DATA SUPPLIED:
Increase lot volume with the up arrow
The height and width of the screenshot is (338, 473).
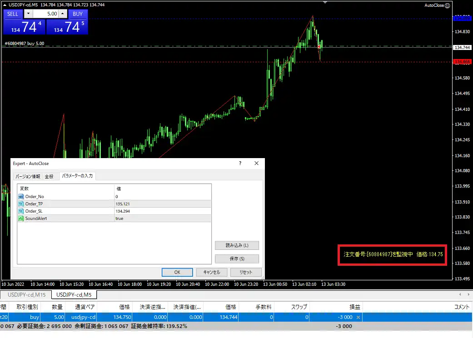click(63, 14)
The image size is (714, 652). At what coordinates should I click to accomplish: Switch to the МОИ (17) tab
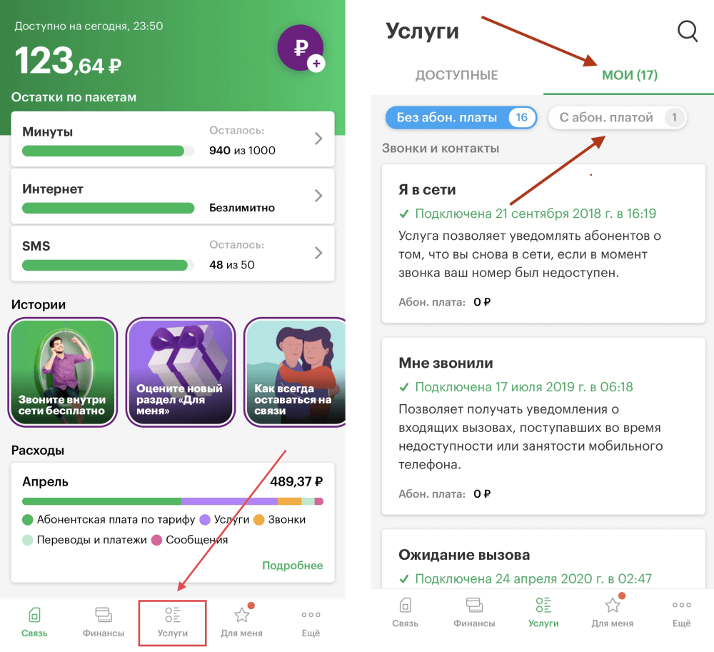tap(630, 75)
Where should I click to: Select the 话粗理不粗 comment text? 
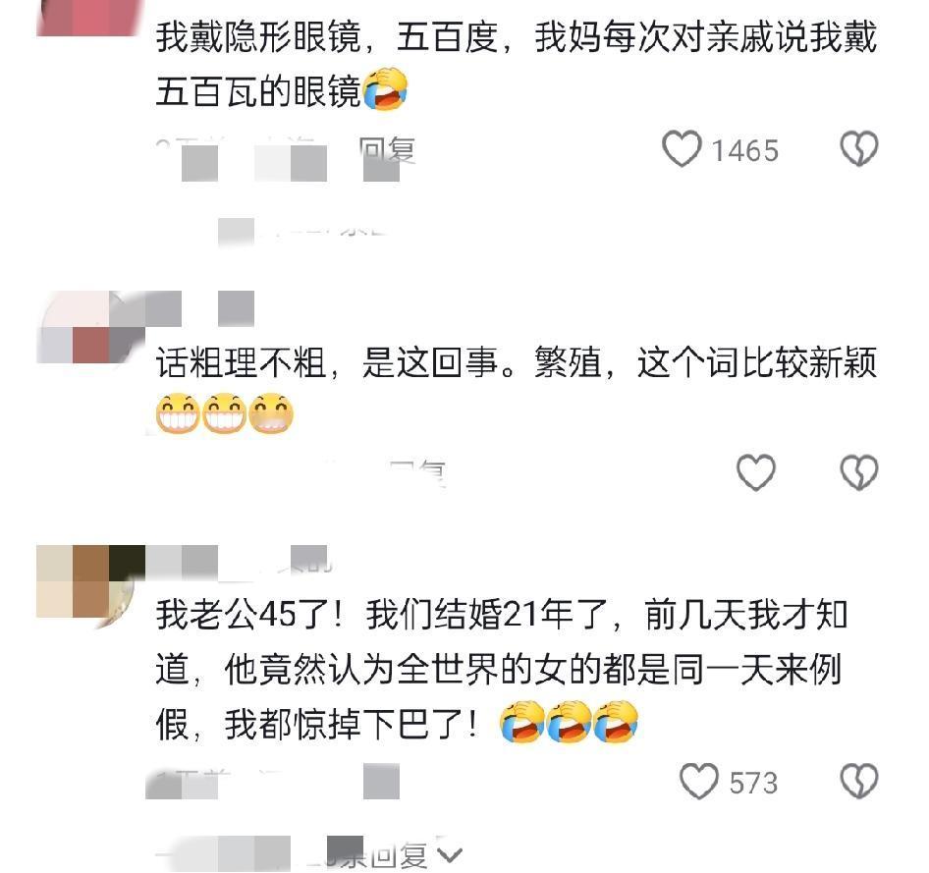tap(517, 389)
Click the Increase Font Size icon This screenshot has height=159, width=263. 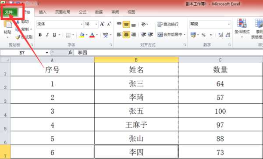102,24
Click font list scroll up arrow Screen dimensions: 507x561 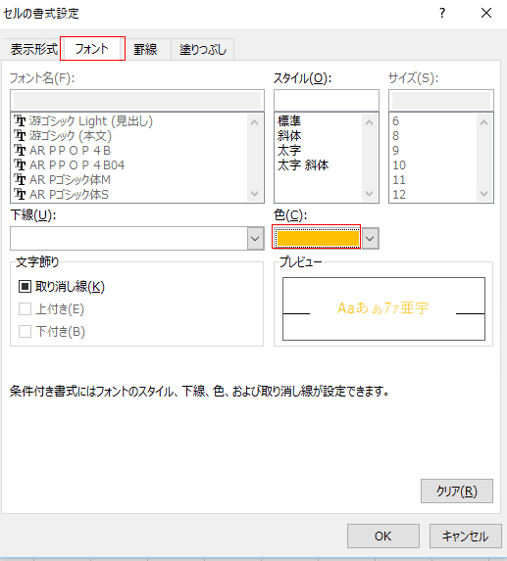(x=255, y=122)
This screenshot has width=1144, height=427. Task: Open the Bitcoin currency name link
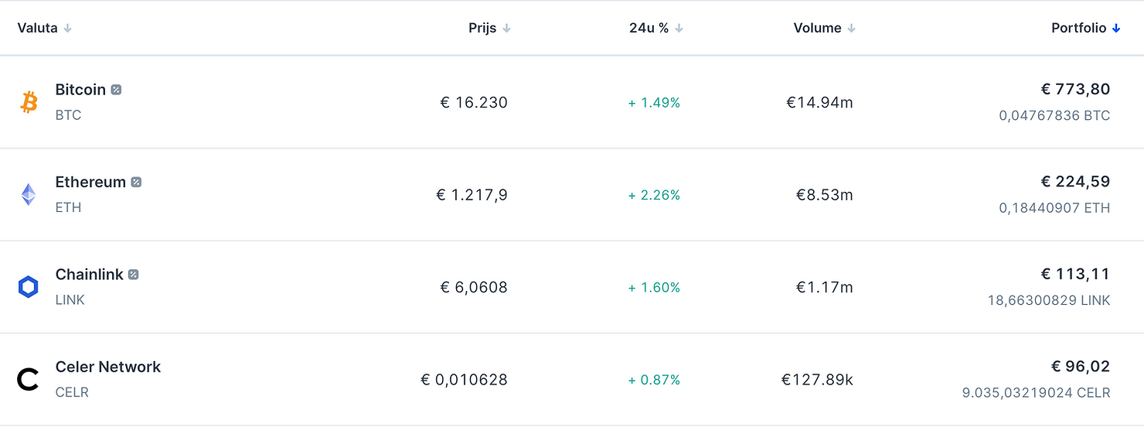80,90
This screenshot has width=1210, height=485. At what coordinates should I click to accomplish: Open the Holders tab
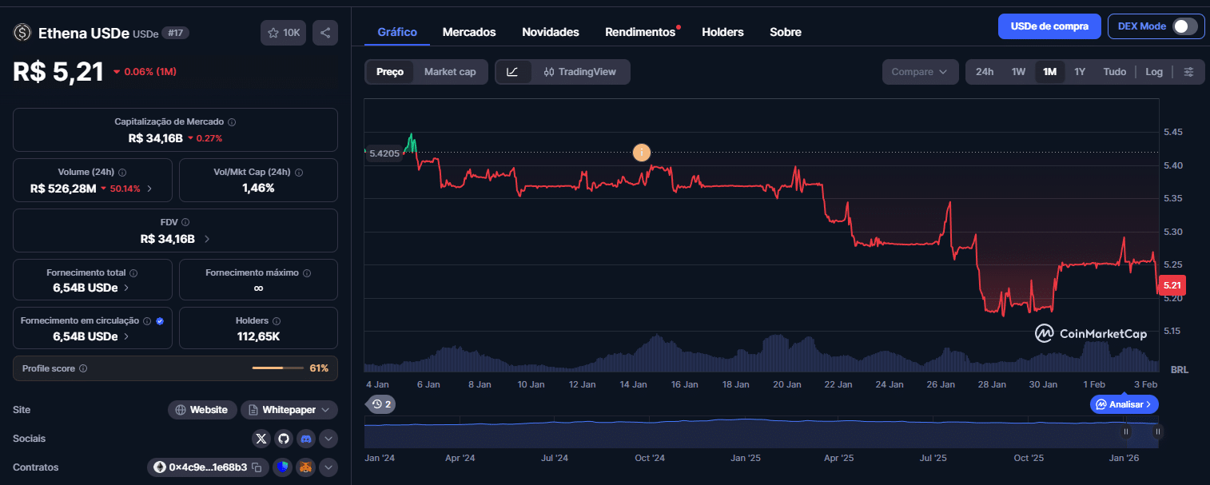click(x=722, y=32)
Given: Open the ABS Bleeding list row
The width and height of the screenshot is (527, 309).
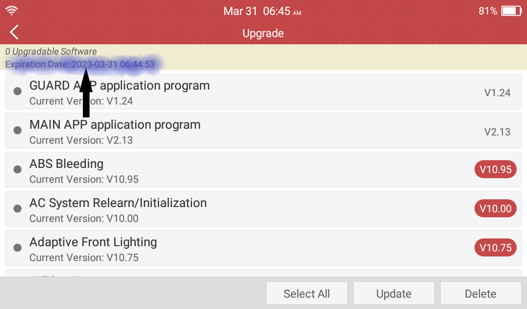Looking at the screenshot, I should point(264,170).
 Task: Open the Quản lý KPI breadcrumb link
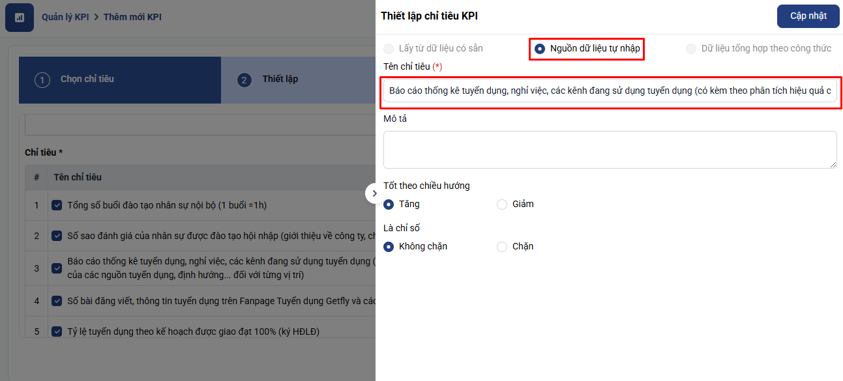coord(65,17)
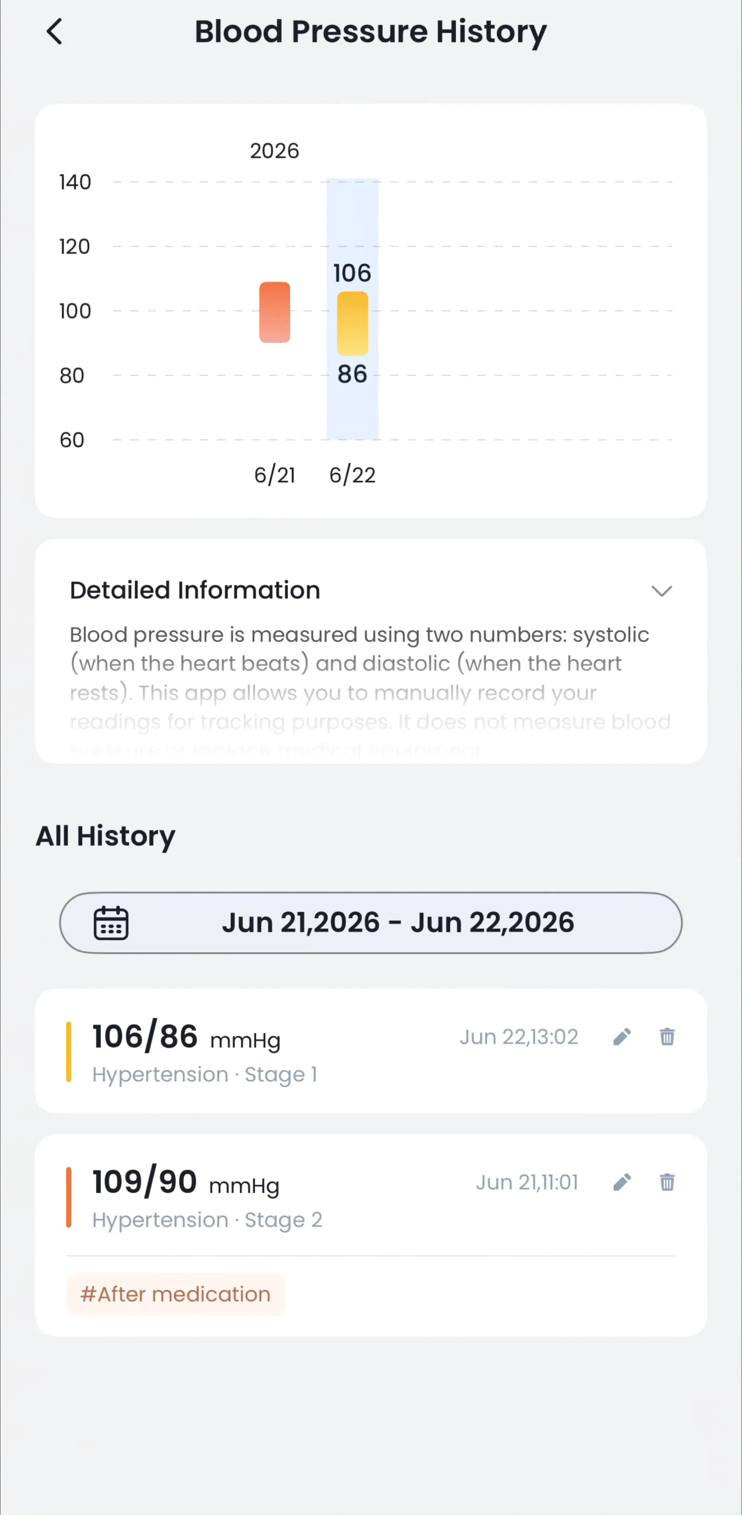Open calendar icon in date range

(111, 923)
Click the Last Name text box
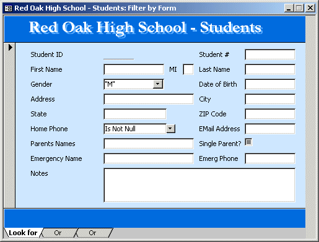 270,69

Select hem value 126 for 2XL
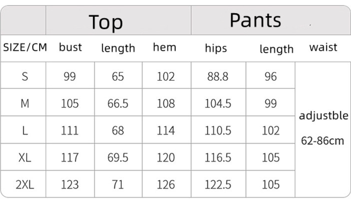pos(166,185)
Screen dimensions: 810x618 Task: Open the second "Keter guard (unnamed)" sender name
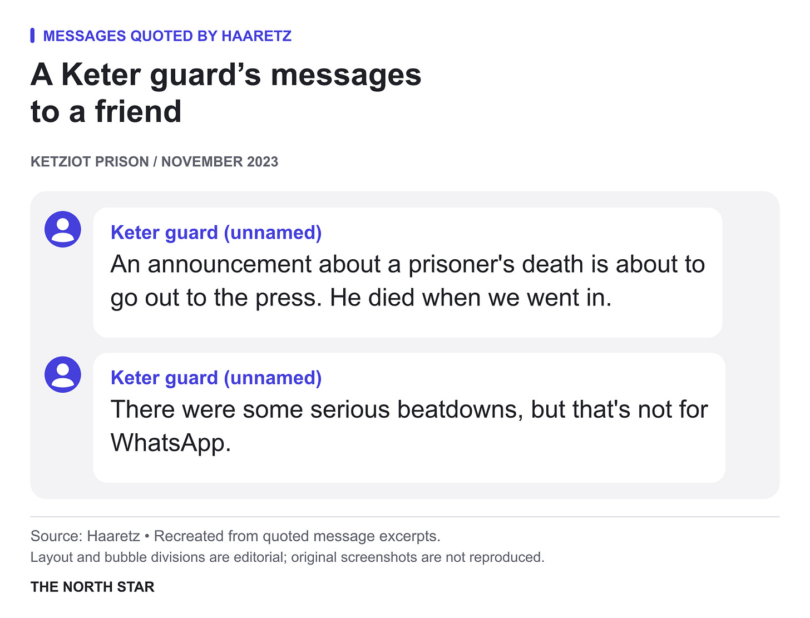[x=216, y=378]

INSTRUCTIONS TO FOLLOW:
Write out each line exactly, from the one containing "Task: Open the Quản lý KPI breadcrumb link" through the end of the entries, and skip the pictures.

EXPECTED OUTPUT:
 Task: Open the Quản lý KPI breadcrumb link
coord(65,17)
Open calendar icon in date range

(111, 923)
Click the Last Name text box
 270,69

Select hem value 126 for 2XL
pos(166,185)
Screen dimensions: 810x618 Task: Open the second "Keter guard (unnamed)" sender name
[x=216, y=378]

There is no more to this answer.